DIRECTIONS
The records follow. Copy each one exactly.

INFORMATION
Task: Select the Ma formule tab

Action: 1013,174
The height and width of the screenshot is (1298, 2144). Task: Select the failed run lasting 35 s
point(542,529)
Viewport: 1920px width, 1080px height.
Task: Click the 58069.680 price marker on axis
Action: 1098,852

TASK SOLUTION
Task: Select the Ma formule tab

Action: 1013,174
The height and width of the screenshot is (1298, 2144). Task: Select the failed run lasting 35 s
point(542,529)
Viewport: 1920px width, 1080px height.
Task: Click the 58069.680 price marker on axis
Action: 1098,852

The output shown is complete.